In Hindu astrology, Ketu represents karmic collections both good and bad, as well as spirituality and supernatural influences. Ketu signifies the spiritual process of the refinement of materialisation to the spirit and is considered both malefic and benefic: this process causes sorrow and loss, and yet at the same time turns the individual to God. In other words, it causes material loss in order to force a more spiritual outlook in the person. Ketu is a karaka or indicator of intelligence, wisdom, non-attachment, fantasy, penetrating insight, derangement, and psychic abilities. Ketu is believed to bring prosperity to the devotee's family, and removes the effects of snakebite and illness arising out of poisons. He grants good health, wealth and cattle to his devotees. Ketu is the lord of three nakshatras or lunar mansions: Ashvini, Magha and Mula.

Ketu is considered responsible for moksha, sannyasa, self-realization, gnana, a wavering nature, restlessness, the endocrine system and a short, fat physique.

In Hindu astrology, individuals influenced by Ketu are believed to achieve significant spiritual development.
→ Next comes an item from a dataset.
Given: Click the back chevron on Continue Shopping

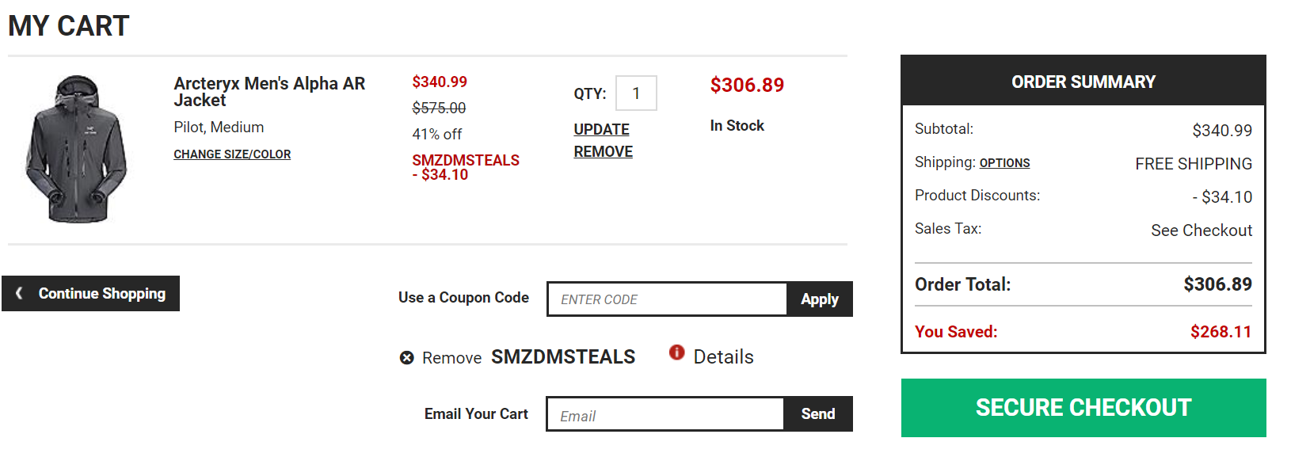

Rāhu, being a karmic planet, shows the necessity and urge to work on a specific area of life where there had been ignorance in the past life. To balance the apparent dissatisfaction one has to go that extra mile to gain a satisfactory settlement in the present lifetime. Rāhu can remove all negative qualities of every planet, while Ketu can emphasise every positive quality of the planet.

Ruler: According to the popular astrology text Brihat Parashara Hora Shastra (BPHS), if looking for solutions regarding Ketu, consider working with mantra of Ganesha & Matsya.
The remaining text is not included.